Сначала у Глаши были доводы. Она теперь была девчонка образованная и знала все слова. И что принцип материальной заинтересованности никто не отменял, а у нее уже нет материальной заинтересованности здесь работать на стройке. И что если какое бытие — такое сознание, то, стало быть, она в своем сознании не виновата, а оно ей велит выбираться со стройки, пока она свою жизнь не загубила. И что хорошо, конечно, когда ты нужен, но она хочет быть нужной в том месте, которое ей самой нужно, а семидесятая параллель ей ни к чему. Но все это были доводы, а, как известно, любому доводу можно противопоставить другой довод, и это дает большой простор для казуистики. Но казуистикой занимаются тогда, когда забывается простое словечко «совесть». И тогда она, его жена Глаша, закричала: «Поверь!» «Чему?» — спросил Витька. «Я не знаю! — закричала Глаша. — Но поверь!.. Клянусь тебе!.. Ты думаешь, я хочу лучшей жизни? Нет! У меня стоп наступил!.. Я сама не знаю, чего я хочу!.. Я наделаю дуростей. Я знаю, что наделаю. Я хочу… я чувствую, что не знаю, как жить дальше, я запуталась!.. Клянусь тебе!.. Поверь!..» И тогда Витька сказал, кинул ей в лицо: «Врешь!.. Ты запуталась, потому что все время врешь!» Она стала тихая совсем и сказала: «Я не потому вру, что люблю врать… а потому, что не могу найти себя… Раньше я думала, что я есть, а теперь я куда-то девалась…» И Витька выбежал из избы, потому что его мутило от жалости, он не знал, как поступить.

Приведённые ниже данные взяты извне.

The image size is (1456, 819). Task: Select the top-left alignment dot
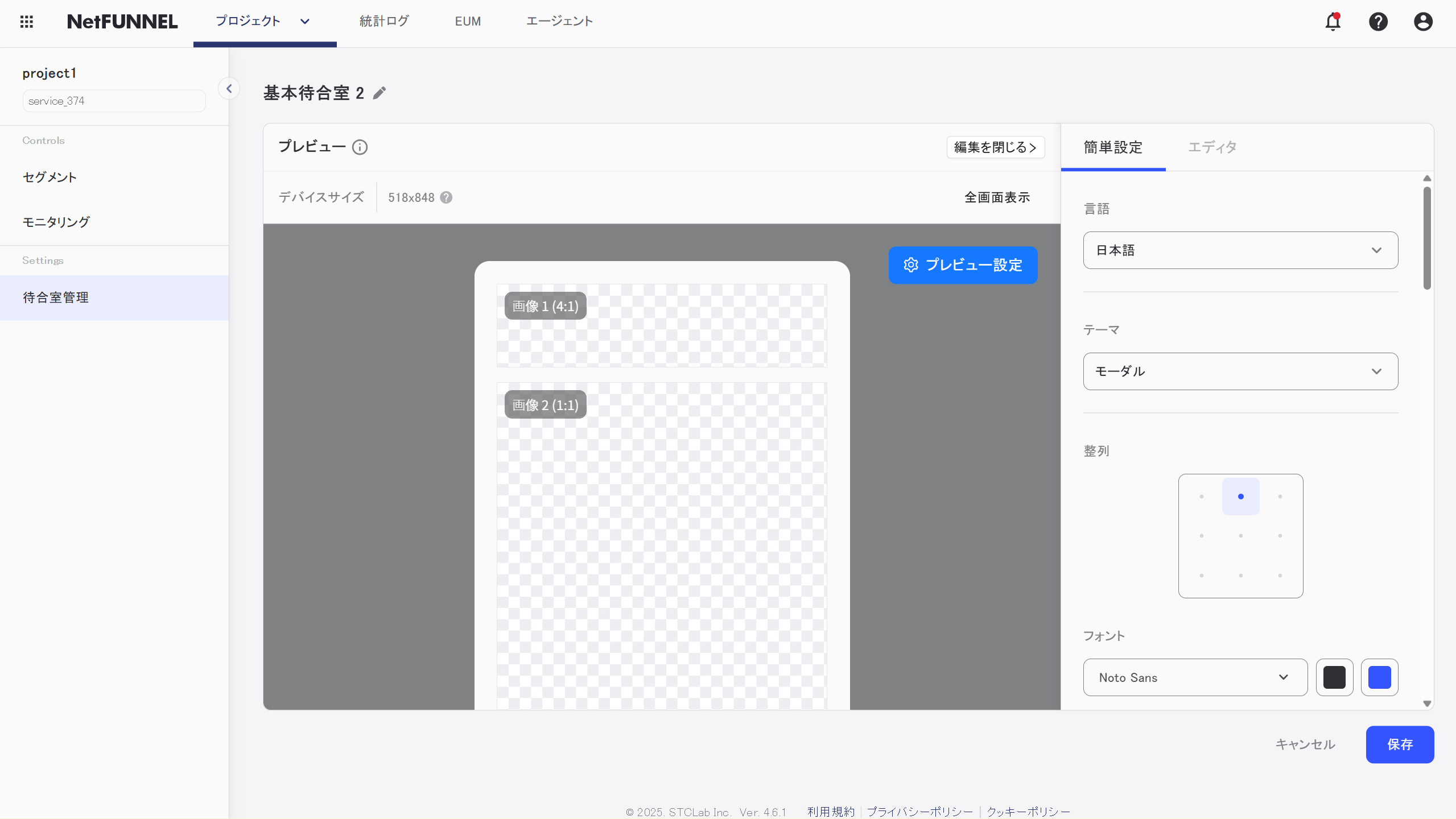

Когда Глаша крикнула «Поверь!», он поверил — и не напрасно. Кончался срок договора, нехитрые вещи были уложены, и Витька шел домой с безнадежностью на душе сообщить Глаше о том, что им предлагают остаться еще на год и что он дал согласие. Он знал, что она бросит ему неотразимый довод: «Ты же сам не хотел ехать сюда», и знал: это давно уже не довод. Потому что он сам лично хотел, без уговоров, остаться здесь, потому что все дела в жизни он доводил до конца и его охватывала тоска, когда он думал, что заложил в этой стройке только фундамент и кто-то другой повесит на воротах города: «Добро пожаловать, новоселы!» И Глаша снова удивила его, хотя он уже устал удивляться.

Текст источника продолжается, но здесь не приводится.